***** Records to use *****
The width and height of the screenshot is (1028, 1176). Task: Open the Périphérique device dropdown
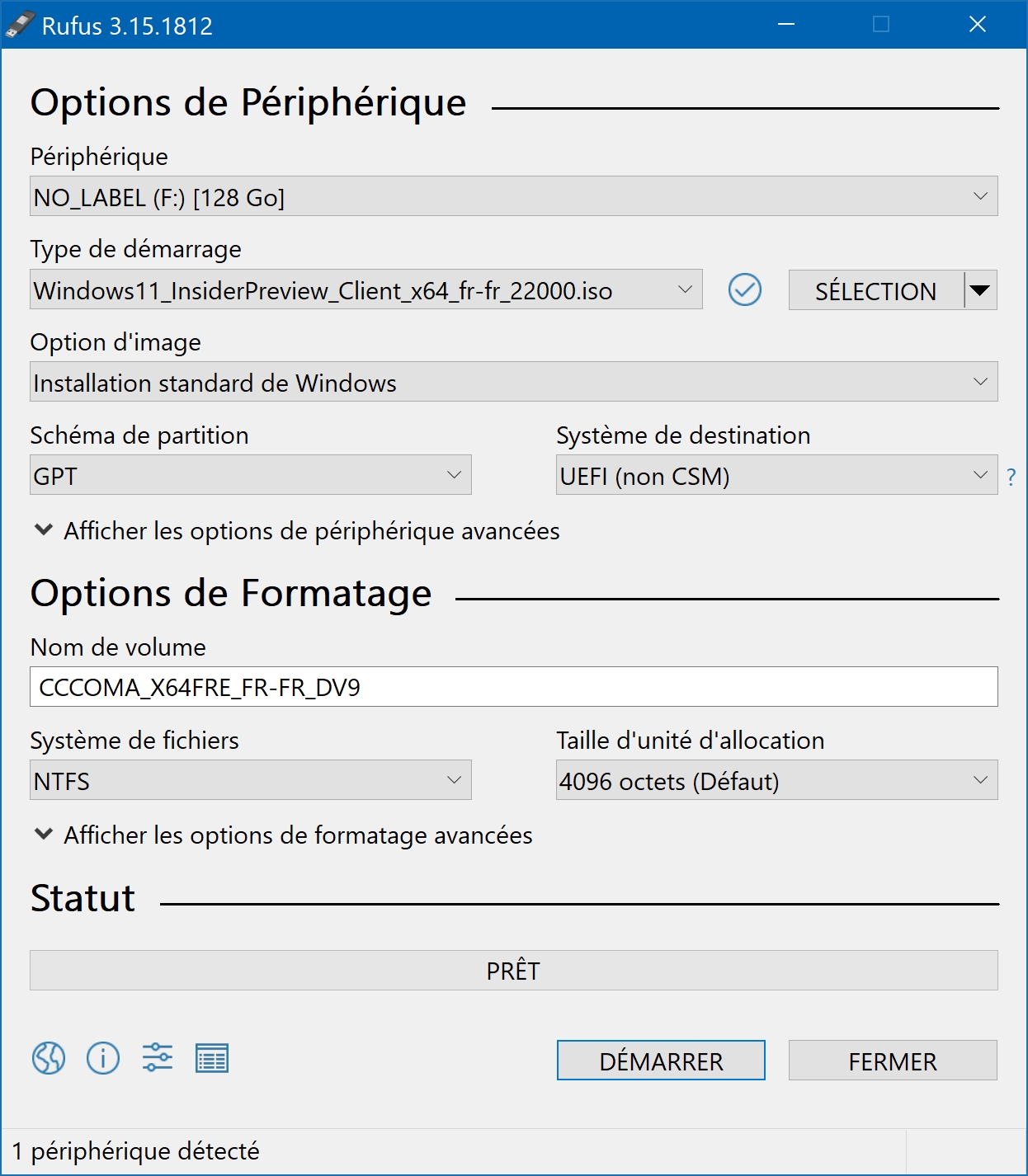(513, 196)
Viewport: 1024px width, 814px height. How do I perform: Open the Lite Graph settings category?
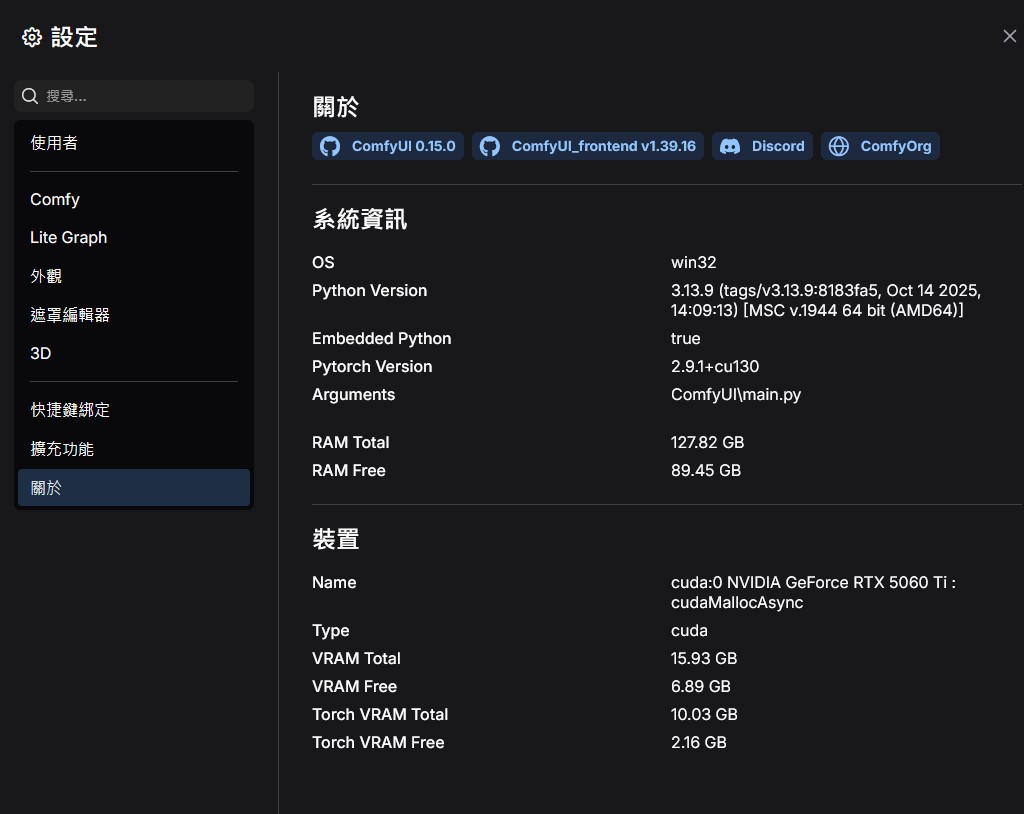pos(68,237)
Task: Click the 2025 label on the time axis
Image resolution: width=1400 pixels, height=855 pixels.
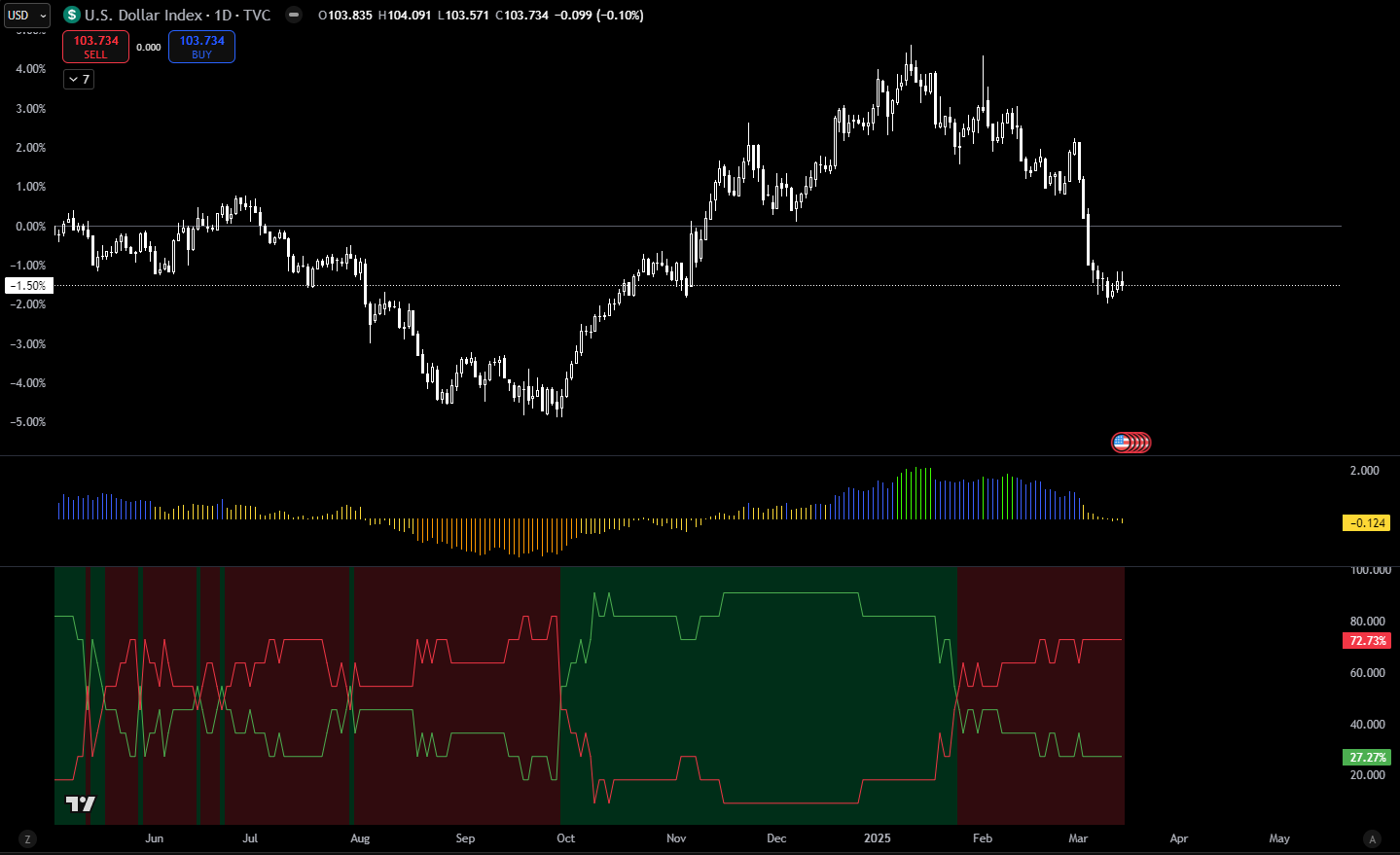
*****
Task instructions: Please output all of the entries exactly as they appear, with no pictures.

Your solution:
The width and height of the screenshot is (1028, 1176). Task: Open the Périphérique device dropdown
(513, 196)
Viewport: 1024px width, 814px height. How do I perform: Open the Lite Graph settings category?
pos(68,237)
Task: Click the 2025 label on the time axis
Image resolution: width=1400 pixels, height=855 pixels.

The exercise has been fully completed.